__Task item__: Of the lines below, write out exactly those from the line with "Open the File menu" through the line with "The height and width of the screenshot is (1040, 1920).", both included, and skip the rest.
#####
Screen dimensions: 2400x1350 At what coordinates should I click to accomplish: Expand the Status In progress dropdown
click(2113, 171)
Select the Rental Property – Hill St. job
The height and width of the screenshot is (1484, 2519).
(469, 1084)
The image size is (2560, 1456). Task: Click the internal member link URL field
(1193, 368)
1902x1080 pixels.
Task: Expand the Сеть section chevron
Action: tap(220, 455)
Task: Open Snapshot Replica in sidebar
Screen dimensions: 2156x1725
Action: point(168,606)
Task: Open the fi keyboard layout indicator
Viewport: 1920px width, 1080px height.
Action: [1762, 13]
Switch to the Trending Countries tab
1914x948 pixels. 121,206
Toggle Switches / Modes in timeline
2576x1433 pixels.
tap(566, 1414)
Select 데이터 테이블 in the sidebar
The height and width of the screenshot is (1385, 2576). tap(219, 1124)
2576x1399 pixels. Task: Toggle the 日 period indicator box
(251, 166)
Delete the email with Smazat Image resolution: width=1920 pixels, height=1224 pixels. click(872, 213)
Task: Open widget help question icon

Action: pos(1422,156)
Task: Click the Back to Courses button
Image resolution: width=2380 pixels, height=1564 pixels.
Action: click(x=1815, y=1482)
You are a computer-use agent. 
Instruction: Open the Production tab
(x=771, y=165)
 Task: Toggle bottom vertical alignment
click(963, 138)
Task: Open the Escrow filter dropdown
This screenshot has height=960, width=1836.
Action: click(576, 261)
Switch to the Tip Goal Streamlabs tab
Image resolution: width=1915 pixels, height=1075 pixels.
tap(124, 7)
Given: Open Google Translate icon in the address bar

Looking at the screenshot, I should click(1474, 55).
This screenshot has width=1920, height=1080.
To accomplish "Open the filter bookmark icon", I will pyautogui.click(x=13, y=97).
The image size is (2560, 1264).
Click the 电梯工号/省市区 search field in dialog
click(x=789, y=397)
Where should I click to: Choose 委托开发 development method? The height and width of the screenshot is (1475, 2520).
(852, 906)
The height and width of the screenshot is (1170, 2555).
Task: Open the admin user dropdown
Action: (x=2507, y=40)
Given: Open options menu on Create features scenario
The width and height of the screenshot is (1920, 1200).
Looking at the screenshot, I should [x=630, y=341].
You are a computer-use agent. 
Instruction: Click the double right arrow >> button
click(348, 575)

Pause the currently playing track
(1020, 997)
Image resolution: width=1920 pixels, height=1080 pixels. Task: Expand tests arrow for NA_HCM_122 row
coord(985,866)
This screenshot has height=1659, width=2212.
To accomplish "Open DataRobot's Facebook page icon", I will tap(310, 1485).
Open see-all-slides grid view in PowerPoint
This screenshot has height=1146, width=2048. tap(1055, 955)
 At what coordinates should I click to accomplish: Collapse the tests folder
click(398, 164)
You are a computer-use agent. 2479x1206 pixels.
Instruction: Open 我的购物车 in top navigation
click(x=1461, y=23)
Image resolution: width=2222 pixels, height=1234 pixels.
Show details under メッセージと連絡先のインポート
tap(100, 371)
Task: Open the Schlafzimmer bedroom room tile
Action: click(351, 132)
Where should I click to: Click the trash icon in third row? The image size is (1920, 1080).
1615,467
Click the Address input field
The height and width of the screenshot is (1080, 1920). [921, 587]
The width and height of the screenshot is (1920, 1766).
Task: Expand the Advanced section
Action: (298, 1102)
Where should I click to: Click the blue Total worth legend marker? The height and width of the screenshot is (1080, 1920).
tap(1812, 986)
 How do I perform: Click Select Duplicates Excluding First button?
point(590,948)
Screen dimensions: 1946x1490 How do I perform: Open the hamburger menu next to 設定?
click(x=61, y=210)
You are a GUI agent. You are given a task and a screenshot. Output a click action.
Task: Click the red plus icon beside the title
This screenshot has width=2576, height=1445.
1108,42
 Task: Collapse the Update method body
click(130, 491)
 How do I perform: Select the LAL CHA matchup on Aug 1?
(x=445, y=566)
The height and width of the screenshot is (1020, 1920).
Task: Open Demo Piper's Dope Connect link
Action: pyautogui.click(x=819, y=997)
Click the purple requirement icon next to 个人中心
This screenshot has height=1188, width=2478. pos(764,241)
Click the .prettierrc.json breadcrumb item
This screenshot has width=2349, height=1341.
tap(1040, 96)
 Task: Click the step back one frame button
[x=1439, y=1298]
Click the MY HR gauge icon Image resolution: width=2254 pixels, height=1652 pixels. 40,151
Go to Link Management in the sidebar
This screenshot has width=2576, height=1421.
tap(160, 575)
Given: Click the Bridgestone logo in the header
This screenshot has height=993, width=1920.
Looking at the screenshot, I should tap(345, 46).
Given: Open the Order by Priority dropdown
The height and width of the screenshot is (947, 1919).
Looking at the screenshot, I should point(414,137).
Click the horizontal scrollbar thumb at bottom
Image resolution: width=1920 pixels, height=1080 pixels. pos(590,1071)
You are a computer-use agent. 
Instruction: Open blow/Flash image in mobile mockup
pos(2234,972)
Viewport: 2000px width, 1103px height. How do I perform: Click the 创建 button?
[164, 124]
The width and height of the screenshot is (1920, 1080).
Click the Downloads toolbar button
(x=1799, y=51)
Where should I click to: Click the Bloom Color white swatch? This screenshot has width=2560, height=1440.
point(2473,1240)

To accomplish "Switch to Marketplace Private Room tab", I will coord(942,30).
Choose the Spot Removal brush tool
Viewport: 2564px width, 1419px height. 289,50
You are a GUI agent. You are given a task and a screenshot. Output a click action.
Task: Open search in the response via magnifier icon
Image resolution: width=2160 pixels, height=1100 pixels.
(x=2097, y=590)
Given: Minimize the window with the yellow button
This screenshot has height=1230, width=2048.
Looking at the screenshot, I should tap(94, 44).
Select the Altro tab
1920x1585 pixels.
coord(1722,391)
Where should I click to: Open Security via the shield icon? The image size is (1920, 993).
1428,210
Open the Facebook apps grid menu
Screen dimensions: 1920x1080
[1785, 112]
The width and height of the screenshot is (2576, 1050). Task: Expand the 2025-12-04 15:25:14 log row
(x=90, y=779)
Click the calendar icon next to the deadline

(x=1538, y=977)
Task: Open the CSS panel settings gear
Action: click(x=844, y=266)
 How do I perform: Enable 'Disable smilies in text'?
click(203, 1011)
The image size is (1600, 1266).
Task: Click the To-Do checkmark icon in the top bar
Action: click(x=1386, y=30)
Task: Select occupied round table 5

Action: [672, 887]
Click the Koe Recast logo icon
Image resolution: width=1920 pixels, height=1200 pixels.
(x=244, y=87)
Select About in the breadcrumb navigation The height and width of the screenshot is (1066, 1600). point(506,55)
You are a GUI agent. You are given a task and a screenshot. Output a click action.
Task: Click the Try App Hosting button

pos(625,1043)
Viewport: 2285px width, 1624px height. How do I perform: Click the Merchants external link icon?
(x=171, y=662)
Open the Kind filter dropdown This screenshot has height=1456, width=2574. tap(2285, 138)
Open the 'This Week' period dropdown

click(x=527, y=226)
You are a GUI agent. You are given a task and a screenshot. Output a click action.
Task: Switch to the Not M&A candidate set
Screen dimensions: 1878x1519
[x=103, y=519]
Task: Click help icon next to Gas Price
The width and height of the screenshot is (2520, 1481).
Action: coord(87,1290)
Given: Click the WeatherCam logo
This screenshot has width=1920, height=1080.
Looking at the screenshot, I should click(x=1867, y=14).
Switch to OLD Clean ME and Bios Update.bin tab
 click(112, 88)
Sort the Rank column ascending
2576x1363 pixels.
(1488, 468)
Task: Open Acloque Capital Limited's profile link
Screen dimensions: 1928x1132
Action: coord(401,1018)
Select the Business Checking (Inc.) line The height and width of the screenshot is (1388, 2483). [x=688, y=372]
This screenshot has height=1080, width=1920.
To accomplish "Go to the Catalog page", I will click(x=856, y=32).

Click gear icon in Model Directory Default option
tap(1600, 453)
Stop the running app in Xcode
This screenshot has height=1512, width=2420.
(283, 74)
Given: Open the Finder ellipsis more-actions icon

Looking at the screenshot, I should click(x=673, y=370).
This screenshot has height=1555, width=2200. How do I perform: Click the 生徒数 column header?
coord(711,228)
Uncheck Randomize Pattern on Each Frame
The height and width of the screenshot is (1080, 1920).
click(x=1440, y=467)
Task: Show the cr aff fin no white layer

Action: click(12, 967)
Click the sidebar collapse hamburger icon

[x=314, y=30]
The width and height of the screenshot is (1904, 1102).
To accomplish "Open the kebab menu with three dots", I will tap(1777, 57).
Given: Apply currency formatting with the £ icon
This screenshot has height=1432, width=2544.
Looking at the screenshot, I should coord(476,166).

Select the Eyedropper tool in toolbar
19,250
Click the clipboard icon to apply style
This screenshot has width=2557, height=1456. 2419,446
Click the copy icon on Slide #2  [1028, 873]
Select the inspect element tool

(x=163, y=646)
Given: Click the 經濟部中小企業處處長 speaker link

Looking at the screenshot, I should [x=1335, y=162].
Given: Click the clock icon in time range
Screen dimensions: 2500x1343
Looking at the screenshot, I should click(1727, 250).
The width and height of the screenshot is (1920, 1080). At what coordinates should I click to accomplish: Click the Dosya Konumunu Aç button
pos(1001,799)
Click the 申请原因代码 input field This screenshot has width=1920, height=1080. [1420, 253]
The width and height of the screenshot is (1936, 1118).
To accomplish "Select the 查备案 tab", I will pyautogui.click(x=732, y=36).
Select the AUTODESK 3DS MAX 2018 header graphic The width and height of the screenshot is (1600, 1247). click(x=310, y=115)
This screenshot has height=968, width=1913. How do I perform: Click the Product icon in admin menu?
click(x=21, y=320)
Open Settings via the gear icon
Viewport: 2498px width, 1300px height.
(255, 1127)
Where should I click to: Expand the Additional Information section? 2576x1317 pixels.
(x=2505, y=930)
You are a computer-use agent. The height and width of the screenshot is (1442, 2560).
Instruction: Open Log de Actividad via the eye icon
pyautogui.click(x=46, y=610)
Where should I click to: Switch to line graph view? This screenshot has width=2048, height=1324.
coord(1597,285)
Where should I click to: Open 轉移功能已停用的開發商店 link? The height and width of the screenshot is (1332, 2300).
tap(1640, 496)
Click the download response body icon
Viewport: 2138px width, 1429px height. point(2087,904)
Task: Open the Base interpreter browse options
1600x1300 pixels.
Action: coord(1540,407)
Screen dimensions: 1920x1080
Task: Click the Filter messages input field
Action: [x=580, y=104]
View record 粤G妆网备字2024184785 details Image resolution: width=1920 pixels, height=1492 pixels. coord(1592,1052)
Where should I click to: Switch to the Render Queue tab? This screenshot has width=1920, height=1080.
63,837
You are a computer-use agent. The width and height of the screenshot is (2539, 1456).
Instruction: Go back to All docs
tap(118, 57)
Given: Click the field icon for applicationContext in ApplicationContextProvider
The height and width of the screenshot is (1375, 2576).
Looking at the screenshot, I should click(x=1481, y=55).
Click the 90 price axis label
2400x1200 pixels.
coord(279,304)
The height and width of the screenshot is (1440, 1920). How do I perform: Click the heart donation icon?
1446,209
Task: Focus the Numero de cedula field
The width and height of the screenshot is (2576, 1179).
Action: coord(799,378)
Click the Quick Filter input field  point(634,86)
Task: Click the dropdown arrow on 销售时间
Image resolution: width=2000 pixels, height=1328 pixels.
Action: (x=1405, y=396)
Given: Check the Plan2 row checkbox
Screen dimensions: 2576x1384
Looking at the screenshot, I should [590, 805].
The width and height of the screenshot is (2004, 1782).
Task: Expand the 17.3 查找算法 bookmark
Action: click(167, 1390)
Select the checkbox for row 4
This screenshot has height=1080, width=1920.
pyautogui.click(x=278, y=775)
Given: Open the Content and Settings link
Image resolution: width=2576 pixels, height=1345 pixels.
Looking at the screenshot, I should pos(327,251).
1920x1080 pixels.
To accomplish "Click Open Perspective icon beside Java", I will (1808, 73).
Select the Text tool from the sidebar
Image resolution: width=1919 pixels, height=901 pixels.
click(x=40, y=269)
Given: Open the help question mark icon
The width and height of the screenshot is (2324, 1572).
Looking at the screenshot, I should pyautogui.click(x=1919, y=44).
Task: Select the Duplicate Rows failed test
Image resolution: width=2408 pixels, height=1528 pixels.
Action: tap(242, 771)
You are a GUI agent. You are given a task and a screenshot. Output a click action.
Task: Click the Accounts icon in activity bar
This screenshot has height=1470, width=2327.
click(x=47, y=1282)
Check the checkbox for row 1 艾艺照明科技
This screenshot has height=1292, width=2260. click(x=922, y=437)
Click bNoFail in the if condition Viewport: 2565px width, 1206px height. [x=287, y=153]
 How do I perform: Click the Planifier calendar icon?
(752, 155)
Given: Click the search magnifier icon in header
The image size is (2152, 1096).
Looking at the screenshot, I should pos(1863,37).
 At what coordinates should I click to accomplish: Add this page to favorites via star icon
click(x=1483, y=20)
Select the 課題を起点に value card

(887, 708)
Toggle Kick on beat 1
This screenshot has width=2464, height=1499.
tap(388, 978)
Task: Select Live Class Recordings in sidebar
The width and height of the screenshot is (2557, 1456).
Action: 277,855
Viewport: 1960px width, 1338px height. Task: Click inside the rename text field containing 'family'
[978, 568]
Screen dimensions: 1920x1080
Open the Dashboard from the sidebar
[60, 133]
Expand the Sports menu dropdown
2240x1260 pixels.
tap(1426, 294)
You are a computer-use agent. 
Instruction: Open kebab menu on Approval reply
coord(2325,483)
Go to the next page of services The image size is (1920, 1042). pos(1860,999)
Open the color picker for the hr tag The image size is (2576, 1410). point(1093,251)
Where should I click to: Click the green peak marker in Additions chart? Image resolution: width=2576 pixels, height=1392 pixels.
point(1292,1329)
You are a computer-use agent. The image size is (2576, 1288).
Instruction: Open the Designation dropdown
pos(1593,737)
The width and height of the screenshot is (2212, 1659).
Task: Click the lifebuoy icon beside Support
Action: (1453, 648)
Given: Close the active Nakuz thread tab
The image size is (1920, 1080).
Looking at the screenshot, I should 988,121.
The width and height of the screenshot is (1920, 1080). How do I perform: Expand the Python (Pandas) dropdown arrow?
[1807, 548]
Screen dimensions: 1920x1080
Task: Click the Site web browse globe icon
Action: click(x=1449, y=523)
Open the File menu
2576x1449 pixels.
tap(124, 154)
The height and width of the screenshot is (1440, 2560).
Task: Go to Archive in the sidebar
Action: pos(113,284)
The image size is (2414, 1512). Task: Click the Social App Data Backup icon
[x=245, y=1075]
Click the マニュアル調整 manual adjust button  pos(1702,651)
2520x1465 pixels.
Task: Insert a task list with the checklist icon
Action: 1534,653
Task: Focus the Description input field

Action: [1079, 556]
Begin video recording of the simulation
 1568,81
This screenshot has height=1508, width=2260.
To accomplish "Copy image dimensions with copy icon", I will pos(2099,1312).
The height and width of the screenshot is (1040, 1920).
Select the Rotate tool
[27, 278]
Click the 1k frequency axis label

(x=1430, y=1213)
#####
__Expected answer__:
Open the File menu
2576x1449 pixels.
tap(124, 154)
The height and width of the screenshot is (1440, 2560).
Task: Go to Archive in the sidebar
Action: pos(113,284)
The image size is (2414, 1512). Task: Click the Social App Data Backup icon
[x=245, y=1075]
Click the マニュアル調整 manual adjust button  pos(1702,651)
2520x1465 pixels.
Task: Insert a task list with the checklist icon
Action: 1534,653
Task: Focus the Description input field

Action: [1079, 556]
Begin video recording of the simulation
 1568,81
This screenshot has height=1508, width=2260.
To accomplish "Copy image dimensions with copy icon", I will pos(2099,1312).
The height and width of the screenshot is (1040, 1920).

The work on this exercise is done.